James King, a second generation winged sprint racer and an up and a rising star, lost his life due to head injuries suffered in an accident during the Wednesday night preliminaries. It is a tragedy whenever one of our heroic racers die, even with the safety technology being as advanced as it is. Most of us realize that racing is a dangerous sport on any level--that is part of the thrill of racing--but none of us want to see fatalities. For many of us, the thrill is to see the drivers get out of a tough situation, and avoid a crash. Every death or debilitating injury, such as those suffered by Christiano Dematta, Ernie Irvin, or Jerry Nedeau, is a tremendous loss to the entire sport.
Every driver knows that his or her life is on the line whenever he or she is on the track. It is not a thought foremost in the mind, but one that is relegated deep in the subconscious. But every racecar driver has a strong personal initiative to win, so taking chances is the foremost element in racing.

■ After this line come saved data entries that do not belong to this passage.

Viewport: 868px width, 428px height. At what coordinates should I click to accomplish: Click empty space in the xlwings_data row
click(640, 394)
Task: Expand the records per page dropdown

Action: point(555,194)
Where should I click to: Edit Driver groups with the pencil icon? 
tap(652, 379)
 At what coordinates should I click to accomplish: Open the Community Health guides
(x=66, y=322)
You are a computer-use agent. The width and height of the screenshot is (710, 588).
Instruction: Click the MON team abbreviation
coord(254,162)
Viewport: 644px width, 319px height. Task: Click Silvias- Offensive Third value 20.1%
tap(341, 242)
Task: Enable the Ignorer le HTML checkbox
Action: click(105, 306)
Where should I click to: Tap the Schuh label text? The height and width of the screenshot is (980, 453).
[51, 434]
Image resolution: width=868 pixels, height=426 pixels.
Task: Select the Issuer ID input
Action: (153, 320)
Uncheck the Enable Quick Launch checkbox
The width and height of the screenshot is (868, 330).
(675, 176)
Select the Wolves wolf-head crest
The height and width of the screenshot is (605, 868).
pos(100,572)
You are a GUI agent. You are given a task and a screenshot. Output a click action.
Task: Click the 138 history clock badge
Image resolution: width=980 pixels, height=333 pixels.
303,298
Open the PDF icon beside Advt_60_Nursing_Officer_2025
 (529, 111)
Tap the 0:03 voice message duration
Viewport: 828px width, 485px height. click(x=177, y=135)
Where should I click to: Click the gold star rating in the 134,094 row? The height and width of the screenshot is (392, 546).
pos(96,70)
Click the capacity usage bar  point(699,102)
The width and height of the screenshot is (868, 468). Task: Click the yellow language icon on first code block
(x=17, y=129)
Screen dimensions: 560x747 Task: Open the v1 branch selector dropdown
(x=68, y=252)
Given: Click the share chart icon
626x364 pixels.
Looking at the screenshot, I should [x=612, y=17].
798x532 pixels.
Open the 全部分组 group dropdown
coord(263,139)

Thus we see the extremely high level of emotions in racing, resulting in fist fights and on-track retaliation. Perhaps King's death was formost in the minds of the Knoxville Nationals participants as the opportunities to qualify for the final "A" main dwindled. During the "C" main, from which only the top two finishers would advance, Brian Brown, Danny "The Dude" Lasoski's nephew, spun Lasoski while he was trying to pass him. Keep in mind that these cars are going 140 plus miles per hour around a half mile track, and are very light open wheels, so any contact is extremely dangerous. Lasoski, skilled driver that he is, stayed in the race, however, and retaliated against his nephew during the caution. After the race, tempers among the family members exploded. George Lasoski, Danny's father and Brian Brown's grandfather, got into a shouting and shoving match with his son, in a tussle that very nearly came to blows. Thus was the level of intensity that prevailed Saturday night.
Still, the racing was extrordinary. There is nothing like watching these cars race, with lap times of less than eight seconds, and every racer on the move. So high is the intensity that thirty laps can seem like three-hundred. It is the best open wheel racing you could ever see, or, if not the best technical racing, at least the most exciting and entertaining. If you haven't seen a winged sprints race, treat yourself to one. Support your local dirt track, because, believe me, you will miss it when it's gone.
Saturday, August 12, 2006
I am almost sad, this week, for Watkins Glen, home of my very very first Grateful Dead concert, is also the last of the road course races this season. Jerry Garcia, more than a guitarist and singer to the Dead, passed away 11 years ago on August 9. His music, and the joy of his music will always be with me.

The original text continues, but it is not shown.